Synopses & Reviews
As Judge Deborah Knott presides over a case involving a barroom brawl, it becomes clear that deep resentments over race, class, and illegal immigration are simmering just below the surface in the countryside. An early spring sun has begun to shine like a blessing on the fertile fields of North Carolina, but along with the seeds sprouting in the thawing soil, violence is growing as well. Mutilated body parts have appeared along the back roads of Colleton County, and the search for the victim's identity and for that of his killer will lead Deborah and her new husband, Sheriff's Deputy Dwight Bryant, into the desperate realm of undocumented farm workers exploited for cheap labor.
In the meantime, Deborah and Dwight continue to adjust to married life and to having Dwight's eight-year-old son, Cal, live with them full time. When another body is found, these newlyweds will discover dark truths that threaten to permanently alter the serenity of their rural surroundings and their new life together.
"'Fans of Edgar-winner Maron's reliably pleasing Deborah Knott series will be glad to see the North Carolina judge back on the bench in this intriguing 13th mystery (after 2006's Winter's Child). Deborah has to decide a high-stakes divorce case with a no-show husband as well as preside over a growing caseload involving migrant workers pitted against locals. Meanwhile, body parts begin to appear in rural Colleton County that turn out to belong to Buck Harris, a farmer known for his exploitation of cheap immigrant labor who happens to be Deborah's missing divorce plaintiff. When Knott's new husband, sheriff's deputy Dwight Bryant, investigates the immigrants living on the Harris farm, he uncovers a sequence of events that suggest something much more damaging than the sheer indifference the victim had shown to his workers. As Deborah adjusts to becoming the stepmother of Dwight's motherless eight-year-old son, Cal, her large extended family debates the future of their own family farm. Readers will eagerly await further developments in the next book.' Publishers Weekly (Copyright Reed Business Information, Inc.)" Publishers Weekly (Copyright Reed Business Information, Inc.)

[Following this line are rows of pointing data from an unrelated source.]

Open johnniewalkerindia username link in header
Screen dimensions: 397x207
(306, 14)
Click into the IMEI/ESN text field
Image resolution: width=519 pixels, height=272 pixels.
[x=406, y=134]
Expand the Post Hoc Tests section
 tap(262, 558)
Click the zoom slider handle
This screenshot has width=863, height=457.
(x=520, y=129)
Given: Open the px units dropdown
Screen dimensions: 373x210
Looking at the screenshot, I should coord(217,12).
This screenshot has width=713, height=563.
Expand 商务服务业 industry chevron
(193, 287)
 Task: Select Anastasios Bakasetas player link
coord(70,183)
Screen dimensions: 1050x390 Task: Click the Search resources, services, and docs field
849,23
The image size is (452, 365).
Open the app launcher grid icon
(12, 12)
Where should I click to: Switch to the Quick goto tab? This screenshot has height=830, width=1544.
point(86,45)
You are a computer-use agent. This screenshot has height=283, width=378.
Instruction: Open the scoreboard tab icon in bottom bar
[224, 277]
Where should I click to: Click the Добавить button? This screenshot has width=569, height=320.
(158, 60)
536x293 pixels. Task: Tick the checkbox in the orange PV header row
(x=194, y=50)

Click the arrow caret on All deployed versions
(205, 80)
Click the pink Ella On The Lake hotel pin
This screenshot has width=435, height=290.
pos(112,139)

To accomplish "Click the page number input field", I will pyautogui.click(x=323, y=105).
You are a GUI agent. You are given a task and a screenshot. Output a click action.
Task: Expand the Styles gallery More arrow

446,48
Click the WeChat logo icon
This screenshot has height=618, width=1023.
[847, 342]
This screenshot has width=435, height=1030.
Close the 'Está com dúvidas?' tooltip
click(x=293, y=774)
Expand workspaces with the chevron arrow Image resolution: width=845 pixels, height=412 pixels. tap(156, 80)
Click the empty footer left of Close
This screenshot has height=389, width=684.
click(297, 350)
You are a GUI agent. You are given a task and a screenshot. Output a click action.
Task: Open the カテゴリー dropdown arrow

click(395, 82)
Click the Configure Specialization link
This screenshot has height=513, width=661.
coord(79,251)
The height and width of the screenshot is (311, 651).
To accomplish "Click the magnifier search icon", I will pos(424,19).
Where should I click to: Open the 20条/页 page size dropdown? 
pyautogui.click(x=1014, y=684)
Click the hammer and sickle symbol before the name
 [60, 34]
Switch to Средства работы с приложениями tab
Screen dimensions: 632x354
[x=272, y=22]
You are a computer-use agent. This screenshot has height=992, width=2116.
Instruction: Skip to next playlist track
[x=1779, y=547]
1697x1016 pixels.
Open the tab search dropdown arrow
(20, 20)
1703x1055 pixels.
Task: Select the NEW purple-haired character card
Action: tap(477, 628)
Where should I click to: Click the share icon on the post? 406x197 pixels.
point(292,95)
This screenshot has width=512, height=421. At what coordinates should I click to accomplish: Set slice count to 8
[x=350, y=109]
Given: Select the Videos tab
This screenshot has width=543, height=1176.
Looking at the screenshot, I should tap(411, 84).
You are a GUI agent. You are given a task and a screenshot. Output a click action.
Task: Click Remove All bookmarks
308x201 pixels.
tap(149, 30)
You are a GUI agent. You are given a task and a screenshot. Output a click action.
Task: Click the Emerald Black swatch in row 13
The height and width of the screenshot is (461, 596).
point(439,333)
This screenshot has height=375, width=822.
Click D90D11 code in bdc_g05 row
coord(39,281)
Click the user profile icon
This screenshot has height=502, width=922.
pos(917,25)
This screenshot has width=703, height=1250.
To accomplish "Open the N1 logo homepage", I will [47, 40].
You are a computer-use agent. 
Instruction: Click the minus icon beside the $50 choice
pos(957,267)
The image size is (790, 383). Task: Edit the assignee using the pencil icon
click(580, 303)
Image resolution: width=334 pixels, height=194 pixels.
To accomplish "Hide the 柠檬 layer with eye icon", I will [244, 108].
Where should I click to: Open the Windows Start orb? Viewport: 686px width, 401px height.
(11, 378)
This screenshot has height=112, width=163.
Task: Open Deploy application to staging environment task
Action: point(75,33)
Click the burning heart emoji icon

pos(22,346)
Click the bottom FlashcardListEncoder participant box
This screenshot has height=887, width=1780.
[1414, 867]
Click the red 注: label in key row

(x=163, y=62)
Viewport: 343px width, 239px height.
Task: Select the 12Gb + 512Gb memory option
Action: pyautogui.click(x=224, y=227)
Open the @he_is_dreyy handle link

"Maron, who has won every award for mystery writers, is at the top of her game." South Florida Sun-Sentinel
"[Maron] gives a clear picture of contemporary life in the rural South, tying it up in a neat mystery that keeps the reader guessing to the end. Highly recommended." Library Journal
"There is an established audience for this series, and they will welcome the latest." Booklist
For Judge Deborah Knott, it becomes clear that deep resentments over race, class, and illegal immigration are brewing in the countryside. When mutilated bodies are found, Deborahs search for the killer leads her to a desperate realm of undocumented farm workers exploited for cheap labor.
About the Author
Margaret Maron grew up on a farm near Raleigh, North Carolina, but for many years lived in Brooklyn, New York. When she returned to her North Carolina roots with her artist-husband, Joe, she began a series based on her own background.